Extracted records:
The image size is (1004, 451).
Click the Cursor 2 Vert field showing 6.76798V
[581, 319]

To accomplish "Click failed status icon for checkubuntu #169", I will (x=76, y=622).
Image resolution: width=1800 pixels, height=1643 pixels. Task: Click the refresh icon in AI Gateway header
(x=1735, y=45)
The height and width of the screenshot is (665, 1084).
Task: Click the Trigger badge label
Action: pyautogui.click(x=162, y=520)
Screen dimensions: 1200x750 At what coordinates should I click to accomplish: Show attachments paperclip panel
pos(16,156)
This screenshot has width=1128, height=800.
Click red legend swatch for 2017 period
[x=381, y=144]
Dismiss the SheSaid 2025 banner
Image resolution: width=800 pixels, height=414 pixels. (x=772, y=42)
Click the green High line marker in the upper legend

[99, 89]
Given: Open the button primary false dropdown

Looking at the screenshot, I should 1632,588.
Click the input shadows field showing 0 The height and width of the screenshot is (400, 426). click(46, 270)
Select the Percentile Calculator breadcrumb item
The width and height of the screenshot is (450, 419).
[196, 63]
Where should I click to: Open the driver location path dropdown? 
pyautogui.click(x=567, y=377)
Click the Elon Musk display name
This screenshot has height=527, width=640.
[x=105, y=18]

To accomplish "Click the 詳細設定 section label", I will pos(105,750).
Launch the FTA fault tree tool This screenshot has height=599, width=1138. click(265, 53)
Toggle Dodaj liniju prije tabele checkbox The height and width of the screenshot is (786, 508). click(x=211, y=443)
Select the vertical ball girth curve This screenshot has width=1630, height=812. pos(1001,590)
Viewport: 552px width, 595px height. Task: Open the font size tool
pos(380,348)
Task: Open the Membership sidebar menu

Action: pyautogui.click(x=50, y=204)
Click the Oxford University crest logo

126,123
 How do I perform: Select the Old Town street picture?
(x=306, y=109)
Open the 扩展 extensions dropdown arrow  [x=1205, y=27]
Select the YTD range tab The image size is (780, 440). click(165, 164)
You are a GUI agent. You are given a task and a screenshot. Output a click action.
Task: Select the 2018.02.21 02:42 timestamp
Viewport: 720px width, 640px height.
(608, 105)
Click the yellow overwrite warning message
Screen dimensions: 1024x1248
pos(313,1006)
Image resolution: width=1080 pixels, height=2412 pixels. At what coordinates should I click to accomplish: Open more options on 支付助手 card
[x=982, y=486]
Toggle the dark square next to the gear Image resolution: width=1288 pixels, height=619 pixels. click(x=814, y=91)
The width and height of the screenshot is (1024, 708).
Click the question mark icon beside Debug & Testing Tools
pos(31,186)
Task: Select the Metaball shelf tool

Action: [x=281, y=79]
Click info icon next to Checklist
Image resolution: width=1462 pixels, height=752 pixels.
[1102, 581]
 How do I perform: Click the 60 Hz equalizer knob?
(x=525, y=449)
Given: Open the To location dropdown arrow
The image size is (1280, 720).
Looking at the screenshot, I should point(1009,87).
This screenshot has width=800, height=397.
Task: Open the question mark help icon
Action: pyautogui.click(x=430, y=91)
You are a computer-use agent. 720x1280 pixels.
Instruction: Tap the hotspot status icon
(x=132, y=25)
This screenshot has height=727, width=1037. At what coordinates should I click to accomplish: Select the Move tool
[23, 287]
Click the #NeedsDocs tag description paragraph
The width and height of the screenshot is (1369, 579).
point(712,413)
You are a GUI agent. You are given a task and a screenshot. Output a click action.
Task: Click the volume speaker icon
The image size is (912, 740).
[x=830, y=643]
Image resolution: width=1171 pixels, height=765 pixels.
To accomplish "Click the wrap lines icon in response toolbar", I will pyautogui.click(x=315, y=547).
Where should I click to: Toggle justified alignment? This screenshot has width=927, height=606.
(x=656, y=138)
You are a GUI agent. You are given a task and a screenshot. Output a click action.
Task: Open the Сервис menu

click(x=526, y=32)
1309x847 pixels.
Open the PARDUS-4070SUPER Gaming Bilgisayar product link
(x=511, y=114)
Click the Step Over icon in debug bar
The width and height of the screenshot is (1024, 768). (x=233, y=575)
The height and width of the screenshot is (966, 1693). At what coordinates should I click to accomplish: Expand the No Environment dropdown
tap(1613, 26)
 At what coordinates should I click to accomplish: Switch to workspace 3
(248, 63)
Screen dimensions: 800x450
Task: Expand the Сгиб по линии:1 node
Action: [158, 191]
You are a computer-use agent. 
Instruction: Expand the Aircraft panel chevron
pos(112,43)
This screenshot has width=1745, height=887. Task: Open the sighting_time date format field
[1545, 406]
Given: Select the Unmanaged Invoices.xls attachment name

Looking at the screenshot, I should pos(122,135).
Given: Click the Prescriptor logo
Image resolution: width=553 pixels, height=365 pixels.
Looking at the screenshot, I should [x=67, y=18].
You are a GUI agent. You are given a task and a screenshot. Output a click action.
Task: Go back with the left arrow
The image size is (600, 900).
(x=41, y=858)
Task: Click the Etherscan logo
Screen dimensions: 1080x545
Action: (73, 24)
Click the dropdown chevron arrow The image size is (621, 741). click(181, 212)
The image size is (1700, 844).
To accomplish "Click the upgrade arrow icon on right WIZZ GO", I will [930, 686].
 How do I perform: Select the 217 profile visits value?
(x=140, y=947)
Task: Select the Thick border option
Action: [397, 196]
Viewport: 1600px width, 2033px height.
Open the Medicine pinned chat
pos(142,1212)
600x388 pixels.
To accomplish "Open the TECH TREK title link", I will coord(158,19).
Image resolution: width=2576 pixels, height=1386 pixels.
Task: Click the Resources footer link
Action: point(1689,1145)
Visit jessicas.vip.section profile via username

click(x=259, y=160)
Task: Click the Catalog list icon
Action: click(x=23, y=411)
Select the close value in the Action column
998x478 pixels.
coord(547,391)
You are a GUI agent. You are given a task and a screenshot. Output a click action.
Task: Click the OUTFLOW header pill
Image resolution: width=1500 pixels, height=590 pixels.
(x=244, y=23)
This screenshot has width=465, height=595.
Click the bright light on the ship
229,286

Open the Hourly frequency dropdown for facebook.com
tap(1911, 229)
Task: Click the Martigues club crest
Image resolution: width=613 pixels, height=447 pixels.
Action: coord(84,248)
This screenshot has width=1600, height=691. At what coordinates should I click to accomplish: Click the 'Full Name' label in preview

▸ **Task description**
Quote the data above from the line containing "Given: Open the To location dropdown arrow" to the line containing "Image resolution: width=1171", inclusive, and stop.

▸ **Task answer**
Given: Open the To location dropdown arrow
The image size is (1280, 720).
Looking at the screenshot, I should point(1009,87).
This screenshot has width=800, height=397.
Task: Open the question mark help icon
Action: pyautogui.click(x=430, y=91)
You are a computer-use agent. 720x1280 pixels.
Instruction: Tap the hotspot status icon
(x=132, y=25)
This screenshot has height=727, width=1037. At what coordinates should I click to accomplish: Select the Move tool
[23, 287]
Click the #NeedsDocs tag description paragraph
The width and height of the screenshot is (1369, 579).
point(712,413)
You are a GUI agent. You are given a task and a screenshot. Output a click action.
Task: Click the volume speaker icon
The image size is (912, 740).
[x=830, y=643]
Image resolution: width=1171 pixels, height=765 pixels.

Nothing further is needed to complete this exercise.